We’ve got dadcore porn here. If you’re a father and you’ve ever wondered if you led your son astray, you could live vicariously through Ray Eldridge (Tommy Lee Jones) and Dennis Sykes (Tim Daly) and know you can always come through at the eleventh hour. Because even though the motto at the heart of Brian Helgeland’s Finestkind is that the time between birth and death is what truly matters, the film reminds us you can actually right all your wrongs from that in-between with a final expression of love. Apology, hug, pile of cash, bullet, or all the above.

It’s funny that Helgeland joked before the screening that this should have been his first film since he knew its world best (he was a commercial fisherman before stumbling upon a book that taught him film schools existed) because it’s all over the place in tone, themes, and cringeworthy melodrama. The things that often plague a new writer-director before they find their voice and hone their craft: kitchen-sink type stuff wherein the entire film shifts on a dime and pretends nothing is amiss. Things get so wild that I assumed they were about to get even wilder with a jailbreak before the epilogue turned schmaltzy instead.

Saying Toby Wallace’s Charlie is the lead doesn’t even seem correct––not after where Helgeland ultimately takes us. He starts as the lead, at least. A de facto filmmaker stand-in English major who decides he wants to reconnect with his much older, estranged brother Tom (Ben Foster) to grow some callouses on the open sea before heading off to law school. Call it rebellion against his father (Dennis), a challenge, or the result of a smart kid acting dumb. Whatever. He craves the adrenaline rush of hauling in scallops and the camaraderie of homegrown knuckleheads willing to bust his balls in ways his prep school classmates can’t. Charlie wants a real “Boston” life.

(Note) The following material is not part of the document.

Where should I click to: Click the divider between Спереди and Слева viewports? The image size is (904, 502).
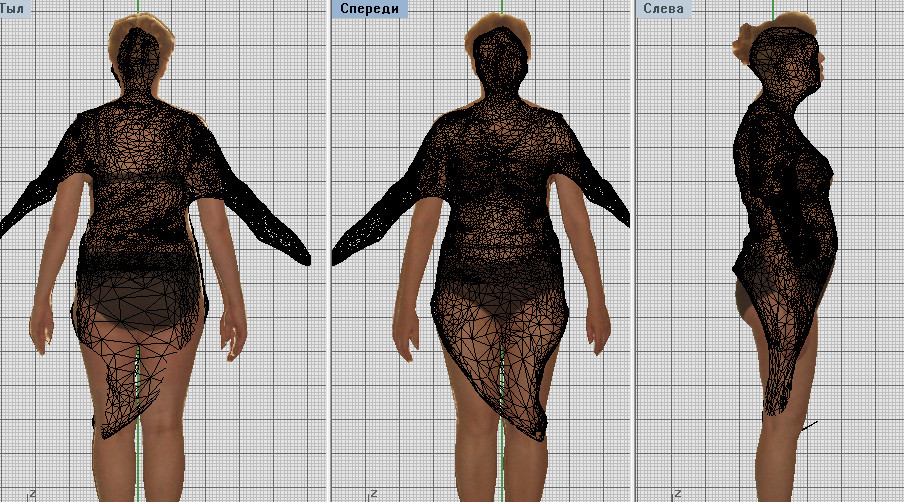[x=634, y=251]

And it’s a lot of fun. I really enjoyed the first half of Finestkind as Tom takes him under his wing. There’s a near-death experience and a run-in with the law. There’s some light hazing for comedy and some screaming matches for added emotional heft, Tom always wanting to pull away when they get too close (just like his father Ray did with him). Charlie is “becoming a man,” so to speak. Getting his hands dirty with Costa (Ismael Cruz Cordova), Skeemo (Aaron Stanford), and Nunes (Scotty Tovar) while getting high on the excitement of breaking the rules and flipping the bird at authority––things respected attorneys can’t.

That’s when the wheels fall off. A blossoming romance between Charlie and a part-time drug dealer, full-time “this is where I came from, not where I’m going” townie named Mabel (Jenna Ortega) never feels authentic, but at least it provides a change of pace from the boys’ club antics. It’s in the second half that we realize why it felt off: her proximity to the drug world and Pete Weeks (Clayne Crawford) was her real reason for inclusion. As the boys get deeper into hot water, they need a quick influx of money and decide heroin-smuggling fits the bill. It goes about as well as you can expect, turning a brothers-united tale into a ham-fisted thriller with ever-escalating stakes.

Like I tell my boss that nothing is a rush if everything is a rush, though, nothing is suspenseful if everything is built to be suspenseful. You can only escalate things so far before you grow numb to the consequences; they’re either proven non-existent or unrealistic every single time. There needs to be a release, a justification or comparison point to make us feel the danger. Helgeland goes so far off the rails that we can’t help laughing at every crazier turn. Suddenly a moment that should surprise us with its brutal gesture of love becomes the most obvious cop-out of the whole exercise.

That’s why I really thought we were going further with a jailbreak, just going for broke. That’s the energy Helgeland builds, and it would have made the journey better. Instead we’re left with some effective pieces (performances are great when the score isn’t getting in the way) that add up to a finished product simultaneously undercooked and overstuffed. Unless, of course, you’re a dad who needs to see his flawed self being portrayed on-screen as not-all-bad. Because then it makes sense as a first and final lesson for forgiveness. As if disappointing dads let their kids down as part of a long game so that grandest of gestures means more.

Throw Tom in as a father-figure of a big brother and I really hope Paramount+ holds releasing the film until June 14, 2024. There’s no better Father’s Day gift than streaming an example of their stunted emotions and stubborn failures via a thriller-adjacent plot that ultimately lets them off the hook to rousing fanfare.

Finestkind premiered at the 2023 Toronto Film Festival.